Lovewell is an established presence in this genre, with four CD releases, and he appears on both coasts for live performances. This project is 18 tracks, many traditional, and of the six written by Lovewell, four are spoken-word tales and poems. The overall theme is consistent, a love story about a fading chapter of American life as old-school fishing by New England trawlers has been supplanted both by more modern equipment and a dwindling number of fish.
This collection is played by Lovewell (vocal, guitar, banjo, harmonica, English concertina), Jim Parr (backup vocals, bass, olive-oil can guitar, percussion), and Tauris Biskis (bodhran). There is a pleasant, homemade vibe to the recording that fits the material just right. Lovewell has a comfortable vocal presence, the product of years playing this kind of music; there is reverence in many of the tracks for a disappearing way of life.
The set kicks off with three odes to fishing, Lovewell’s “Fishing Boat Sarah,” “Shoals of Herring,” and “Jack’s Catboat,” followed by “Final Trawl,” which has a shanty feel, a sort of a fisherman’s singing creed. Lovewell tells about ocean storms and the dangers to old-time fishermen in “Bad Weather, a Story” and follows up with a poem about a boat lost in a storm in “Roann, a Poem.’” “It took a prayer from all of us, and then the wind did die, the waves kept tossing us up and down, God bless we were all alive.” In the same vein, “Three Score and Ten” laments the loss at sea of many “boys and men” to the storm—the type of song one would expect to hear sung by a throng in a seaside tavern.
Traditional whaling songs in 3/4 time, “Edgartown Whaling Song” and “Song of the Fishes” are spirited and a throw back to times past when whaling was a chief industry in the Northeast. “A Whaler’s Tale” describes the scenario of whalers having their boats destroyed by their prey, “I swear to God them fish can think as well as you or me.”

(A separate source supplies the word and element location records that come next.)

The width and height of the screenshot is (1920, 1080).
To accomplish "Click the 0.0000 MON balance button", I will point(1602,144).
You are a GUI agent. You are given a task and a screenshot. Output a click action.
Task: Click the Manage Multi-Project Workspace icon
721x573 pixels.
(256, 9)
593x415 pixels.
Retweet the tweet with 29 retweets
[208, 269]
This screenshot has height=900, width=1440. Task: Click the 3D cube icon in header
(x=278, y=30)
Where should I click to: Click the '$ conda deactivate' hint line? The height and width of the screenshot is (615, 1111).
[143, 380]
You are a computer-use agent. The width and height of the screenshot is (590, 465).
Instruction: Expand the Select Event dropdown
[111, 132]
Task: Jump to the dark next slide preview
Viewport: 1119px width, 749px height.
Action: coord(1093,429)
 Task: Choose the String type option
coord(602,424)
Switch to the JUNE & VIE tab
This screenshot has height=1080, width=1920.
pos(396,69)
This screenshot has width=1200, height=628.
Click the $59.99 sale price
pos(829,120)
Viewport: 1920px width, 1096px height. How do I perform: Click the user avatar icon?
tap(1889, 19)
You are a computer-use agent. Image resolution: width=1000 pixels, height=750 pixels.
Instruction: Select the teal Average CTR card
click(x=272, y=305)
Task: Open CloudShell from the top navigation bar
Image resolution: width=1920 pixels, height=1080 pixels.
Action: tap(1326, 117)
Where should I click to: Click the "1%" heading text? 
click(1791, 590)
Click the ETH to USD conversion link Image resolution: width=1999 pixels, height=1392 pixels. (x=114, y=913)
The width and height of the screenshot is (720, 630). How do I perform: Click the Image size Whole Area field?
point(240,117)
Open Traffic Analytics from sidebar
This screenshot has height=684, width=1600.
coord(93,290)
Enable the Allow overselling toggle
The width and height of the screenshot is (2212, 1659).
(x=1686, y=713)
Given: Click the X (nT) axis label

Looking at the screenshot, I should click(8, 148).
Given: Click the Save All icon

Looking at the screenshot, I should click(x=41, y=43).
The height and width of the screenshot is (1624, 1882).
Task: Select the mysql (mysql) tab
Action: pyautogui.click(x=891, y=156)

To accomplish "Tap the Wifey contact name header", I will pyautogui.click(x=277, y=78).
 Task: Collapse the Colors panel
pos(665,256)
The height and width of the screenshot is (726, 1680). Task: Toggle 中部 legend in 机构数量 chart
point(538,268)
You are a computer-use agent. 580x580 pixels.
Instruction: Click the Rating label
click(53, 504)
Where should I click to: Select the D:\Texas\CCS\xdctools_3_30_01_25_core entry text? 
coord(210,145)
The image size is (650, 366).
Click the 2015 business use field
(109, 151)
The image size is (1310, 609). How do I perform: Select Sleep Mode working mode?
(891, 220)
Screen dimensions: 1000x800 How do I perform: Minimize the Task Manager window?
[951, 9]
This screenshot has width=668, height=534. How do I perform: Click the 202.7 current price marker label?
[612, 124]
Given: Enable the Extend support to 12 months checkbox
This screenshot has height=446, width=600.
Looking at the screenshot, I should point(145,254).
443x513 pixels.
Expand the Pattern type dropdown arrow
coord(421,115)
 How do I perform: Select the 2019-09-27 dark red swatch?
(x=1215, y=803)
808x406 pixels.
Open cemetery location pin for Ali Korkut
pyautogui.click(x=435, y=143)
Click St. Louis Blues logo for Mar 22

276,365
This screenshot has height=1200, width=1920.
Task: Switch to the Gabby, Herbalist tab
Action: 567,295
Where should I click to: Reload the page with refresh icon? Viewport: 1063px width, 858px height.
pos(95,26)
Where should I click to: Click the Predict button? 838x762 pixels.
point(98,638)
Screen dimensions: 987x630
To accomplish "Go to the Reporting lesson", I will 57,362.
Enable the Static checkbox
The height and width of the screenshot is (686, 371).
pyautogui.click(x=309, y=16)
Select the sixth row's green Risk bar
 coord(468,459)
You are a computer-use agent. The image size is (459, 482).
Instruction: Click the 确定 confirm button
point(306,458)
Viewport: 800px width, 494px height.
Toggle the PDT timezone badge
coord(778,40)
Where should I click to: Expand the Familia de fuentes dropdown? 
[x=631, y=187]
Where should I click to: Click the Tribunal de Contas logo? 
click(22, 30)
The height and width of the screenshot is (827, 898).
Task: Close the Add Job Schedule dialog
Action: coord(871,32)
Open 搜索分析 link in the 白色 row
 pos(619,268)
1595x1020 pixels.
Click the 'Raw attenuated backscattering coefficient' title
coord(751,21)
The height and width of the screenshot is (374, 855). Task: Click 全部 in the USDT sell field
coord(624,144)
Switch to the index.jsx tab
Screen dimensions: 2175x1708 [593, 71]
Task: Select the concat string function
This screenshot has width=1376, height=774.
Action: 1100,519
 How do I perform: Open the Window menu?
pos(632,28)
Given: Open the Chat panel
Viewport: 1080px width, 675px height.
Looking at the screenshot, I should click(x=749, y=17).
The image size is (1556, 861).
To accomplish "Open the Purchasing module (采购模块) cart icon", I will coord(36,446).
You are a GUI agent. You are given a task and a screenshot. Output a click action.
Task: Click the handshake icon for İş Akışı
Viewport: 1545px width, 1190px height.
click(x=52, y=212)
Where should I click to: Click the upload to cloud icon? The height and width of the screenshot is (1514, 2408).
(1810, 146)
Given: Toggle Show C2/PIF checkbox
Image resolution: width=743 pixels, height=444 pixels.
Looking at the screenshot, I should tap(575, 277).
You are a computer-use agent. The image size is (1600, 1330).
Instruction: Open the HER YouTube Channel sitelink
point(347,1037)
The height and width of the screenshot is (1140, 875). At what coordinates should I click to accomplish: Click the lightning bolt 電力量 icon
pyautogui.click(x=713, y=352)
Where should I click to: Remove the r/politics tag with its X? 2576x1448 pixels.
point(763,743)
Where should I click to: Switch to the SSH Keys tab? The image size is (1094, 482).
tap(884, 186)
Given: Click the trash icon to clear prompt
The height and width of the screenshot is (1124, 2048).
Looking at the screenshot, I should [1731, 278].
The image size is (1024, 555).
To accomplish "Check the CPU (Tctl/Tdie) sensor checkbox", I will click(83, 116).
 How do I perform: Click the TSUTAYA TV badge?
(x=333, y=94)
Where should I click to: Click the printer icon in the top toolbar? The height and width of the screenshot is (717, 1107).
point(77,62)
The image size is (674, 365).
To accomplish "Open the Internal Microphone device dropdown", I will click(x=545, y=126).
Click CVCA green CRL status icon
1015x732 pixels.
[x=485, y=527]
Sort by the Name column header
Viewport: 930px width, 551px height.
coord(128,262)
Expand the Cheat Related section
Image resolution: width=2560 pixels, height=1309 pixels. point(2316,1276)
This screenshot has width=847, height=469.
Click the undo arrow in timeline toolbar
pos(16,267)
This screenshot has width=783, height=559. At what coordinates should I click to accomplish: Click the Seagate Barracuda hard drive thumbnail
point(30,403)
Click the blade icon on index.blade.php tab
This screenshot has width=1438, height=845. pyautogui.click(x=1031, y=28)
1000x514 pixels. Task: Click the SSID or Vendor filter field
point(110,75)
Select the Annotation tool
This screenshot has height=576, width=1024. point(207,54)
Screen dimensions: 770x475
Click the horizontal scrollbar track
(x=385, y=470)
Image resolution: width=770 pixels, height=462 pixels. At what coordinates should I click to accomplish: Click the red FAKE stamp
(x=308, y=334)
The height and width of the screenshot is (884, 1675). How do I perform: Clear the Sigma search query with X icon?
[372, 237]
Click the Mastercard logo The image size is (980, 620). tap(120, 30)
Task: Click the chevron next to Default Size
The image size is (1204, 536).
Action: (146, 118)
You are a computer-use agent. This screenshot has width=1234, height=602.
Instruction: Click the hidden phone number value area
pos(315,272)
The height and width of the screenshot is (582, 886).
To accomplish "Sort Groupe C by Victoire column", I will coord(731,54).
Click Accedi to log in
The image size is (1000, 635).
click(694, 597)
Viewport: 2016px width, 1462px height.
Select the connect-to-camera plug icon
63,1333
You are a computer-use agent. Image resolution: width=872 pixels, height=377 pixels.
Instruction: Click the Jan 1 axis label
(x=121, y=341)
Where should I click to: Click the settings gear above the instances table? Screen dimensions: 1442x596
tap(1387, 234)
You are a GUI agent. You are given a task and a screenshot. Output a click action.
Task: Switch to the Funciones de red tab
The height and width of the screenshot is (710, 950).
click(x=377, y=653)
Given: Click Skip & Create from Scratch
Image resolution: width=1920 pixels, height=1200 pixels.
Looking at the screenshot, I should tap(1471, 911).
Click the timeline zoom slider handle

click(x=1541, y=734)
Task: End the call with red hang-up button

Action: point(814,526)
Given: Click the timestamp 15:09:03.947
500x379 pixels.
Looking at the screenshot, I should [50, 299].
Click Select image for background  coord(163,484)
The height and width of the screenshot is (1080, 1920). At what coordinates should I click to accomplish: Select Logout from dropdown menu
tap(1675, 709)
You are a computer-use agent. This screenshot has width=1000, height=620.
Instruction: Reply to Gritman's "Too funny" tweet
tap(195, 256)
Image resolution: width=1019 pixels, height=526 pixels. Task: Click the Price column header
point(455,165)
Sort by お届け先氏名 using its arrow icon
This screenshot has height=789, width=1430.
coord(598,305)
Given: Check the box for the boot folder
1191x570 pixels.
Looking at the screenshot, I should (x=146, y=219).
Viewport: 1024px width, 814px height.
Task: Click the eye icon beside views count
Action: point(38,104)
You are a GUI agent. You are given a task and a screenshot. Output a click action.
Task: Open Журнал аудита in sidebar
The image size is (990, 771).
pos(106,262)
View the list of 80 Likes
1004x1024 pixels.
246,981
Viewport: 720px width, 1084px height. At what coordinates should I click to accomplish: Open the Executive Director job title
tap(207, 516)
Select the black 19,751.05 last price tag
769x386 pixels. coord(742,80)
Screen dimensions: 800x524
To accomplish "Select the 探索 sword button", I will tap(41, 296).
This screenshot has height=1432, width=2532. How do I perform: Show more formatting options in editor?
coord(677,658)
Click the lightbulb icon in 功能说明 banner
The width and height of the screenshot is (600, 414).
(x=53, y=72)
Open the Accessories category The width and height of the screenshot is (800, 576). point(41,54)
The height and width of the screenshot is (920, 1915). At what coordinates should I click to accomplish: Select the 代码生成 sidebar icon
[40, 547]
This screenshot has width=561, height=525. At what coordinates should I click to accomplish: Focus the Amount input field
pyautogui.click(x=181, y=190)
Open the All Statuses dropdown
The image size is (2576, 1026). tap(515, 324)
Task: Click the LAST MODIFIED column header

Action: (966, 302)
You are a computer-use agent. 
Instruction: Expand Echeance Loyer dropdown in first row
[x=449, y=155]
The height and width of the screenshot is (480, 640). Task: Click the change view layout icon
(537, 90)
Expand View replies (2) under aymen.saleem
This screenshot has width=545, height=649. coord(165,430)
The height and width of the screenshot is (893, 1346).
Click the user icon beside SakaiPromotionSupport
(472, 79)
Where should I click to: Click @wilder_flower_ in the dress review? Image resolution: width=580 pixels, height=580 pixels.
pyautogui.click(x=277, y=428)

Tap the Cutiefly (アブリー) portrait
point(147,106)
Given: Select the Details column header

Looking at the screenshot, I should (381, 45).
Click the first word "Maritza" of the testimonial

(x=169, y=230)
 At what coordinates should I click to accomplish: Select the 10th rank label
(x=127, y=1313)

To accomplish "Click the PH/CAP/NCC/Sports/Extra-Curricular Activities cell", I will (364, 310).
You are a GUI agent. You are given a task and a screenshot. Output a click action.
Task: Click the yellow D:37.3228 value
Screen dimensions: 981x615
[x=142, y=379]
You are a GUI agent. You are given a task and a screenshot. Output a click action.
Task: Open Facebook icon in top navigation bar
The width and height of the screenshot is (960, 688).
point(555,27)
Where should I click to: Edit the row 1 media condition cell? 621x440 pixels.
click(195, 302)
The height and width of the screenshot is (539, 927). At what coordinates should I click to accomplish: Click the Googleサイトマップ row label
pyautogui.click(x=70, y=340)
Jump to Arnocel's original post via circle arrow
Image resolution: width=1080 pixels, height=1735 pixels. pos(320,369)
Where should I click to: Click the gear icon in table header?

The last few tracks lament the collapse of the fishing industry, “Fish and Fishermen are Precious, a Story,” and “No More Fish, No Fishermen.” Lovewell then does a spoken-word intro to the final song, “Shenandoah,” a traditional song about a boat that was a “captain’s dream come true.” The song is the disc highlight, buried in an overlong program, a shanty with a choral vocal, almost a hymn, and dignified feel.